◆ **COMPLETE THE FOLLOWING**
A - Using the passage on the Gjensidige case, decide whether each statement agrees with it: (i) The Court fully assessed Gjensidige's 67-year age limit. (ii) In Rosenbladt, the ECJ said clauses of collective agreements can still be reviewed by the courts. (iii) Under the Directive, only general social policy objectives count as legitimate. For each, answer yes or no and quote the deciding words.
B - Collect every line of the entries that contains the word "accomplish", with case counting.

◆ **EXCERPTED TEXT**
####

Secondly, in its assessment of whether the age limit of 67 years was justified by a legitimate aim, the Court found support in the Rosenbladt case (paragraph 40-43). In Rosenbladt, the ECJ stated that legislation allowing age limits in collective agreements does not imply that clauses of collective agreements are exempt from review by the courts. However, in the Gjensidige case, the Court did not fully assess Gjensidige’s 67 years age limit, but merely reviewed the legislator’s assessment of such a limit in general terms. Inasmuch as only general social policy objectives are legitimate under the Directive, as opposed to individual considerations particular to the employer, it is arguable that the courts need to assess the employer’s underlying reasons for imposing its age limit. In holding the national authorities’ reasons for accepting age limits of 67 years to be decisive, the Court’s decision suggests that employers do not have to prove the legitimacy of the aim pursued by adopting an age limit of 67 years, provided that the traditional criteria are met. This seems difficult to reconcile with the emphasis given in the Rosenbladt case to having an effective review.

####

◆ **DATASET ROWS**
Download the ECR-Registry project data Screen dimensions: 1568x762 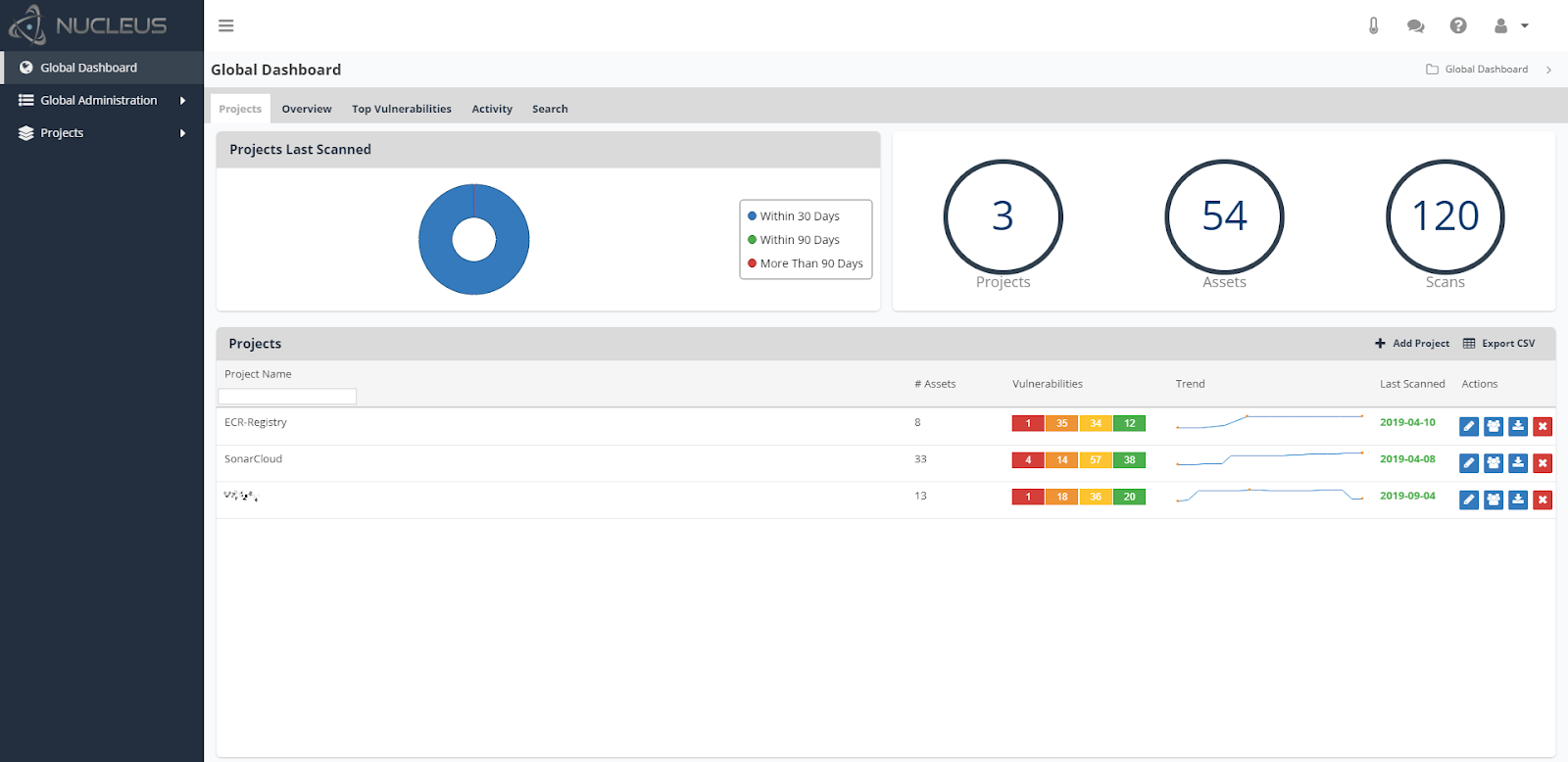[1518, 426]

####

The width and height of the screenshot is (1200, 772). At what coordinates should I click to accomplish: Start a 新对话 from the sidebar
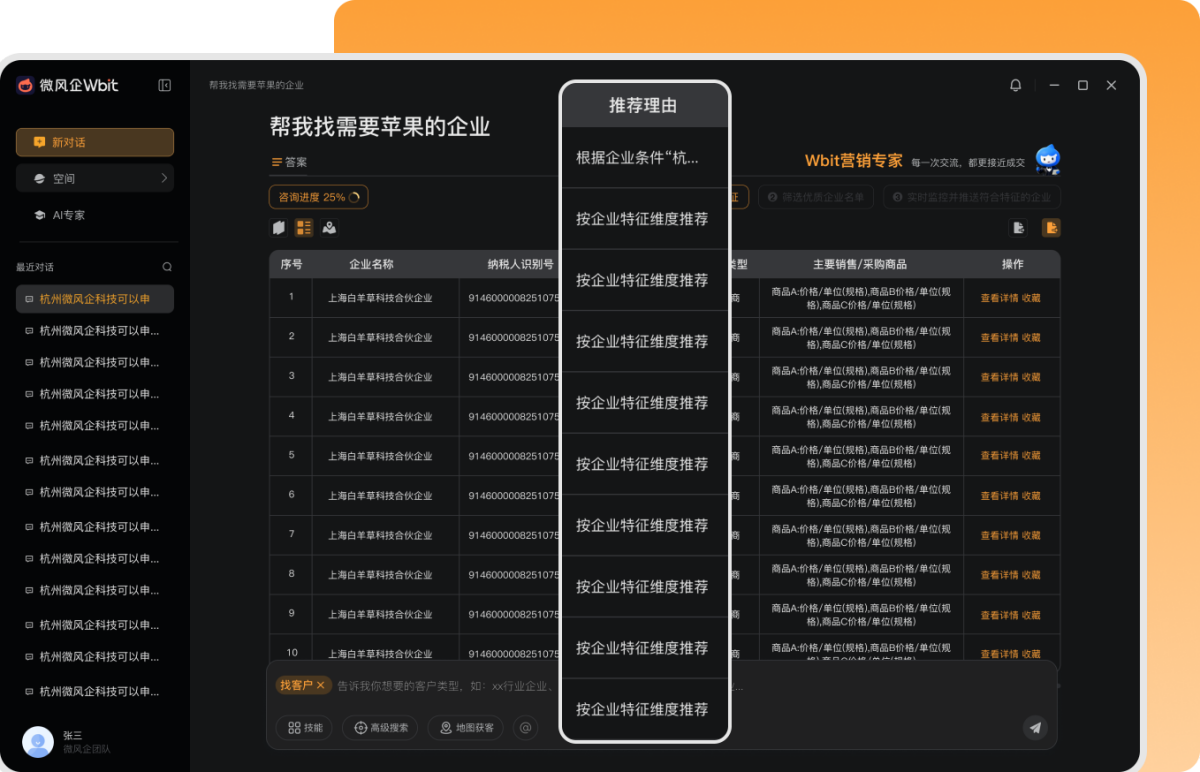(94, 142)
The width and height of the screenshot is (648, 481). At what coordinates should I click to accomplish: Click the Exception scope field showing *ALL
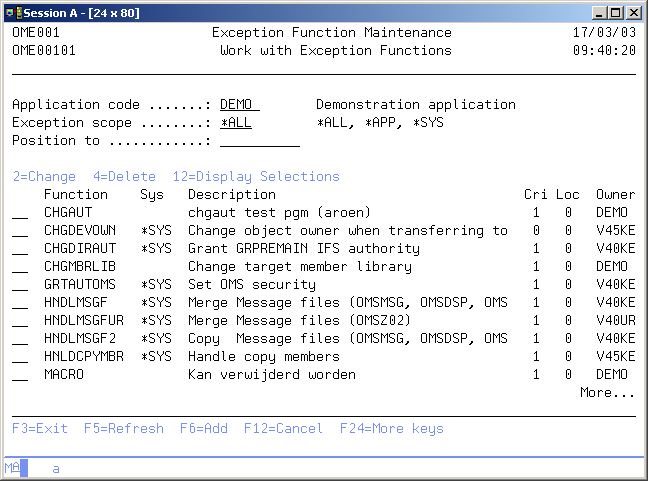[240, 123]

####

◆ **ANSWERS TO EACH TASK**
A -
(i) No: "the Court did not fully assess Gjensidige’s 67 years age limit"
(ii) Yes: "legislation allowing age limits in collective agreements does not imply that clauses of collective agreements are exempt from review by the courts"
(iii) Yes: "only general social policy objectives are legitimate under the Directive"

B -
The width and height of the screenshot is (1200, 772). At what coordinates should I click to accomplish: Start a 新对话 from the sidebar
The width and height of the screenshot is (648, 481). At what coordinates should I click to accomplish: Click the Exception scope field showing *ALL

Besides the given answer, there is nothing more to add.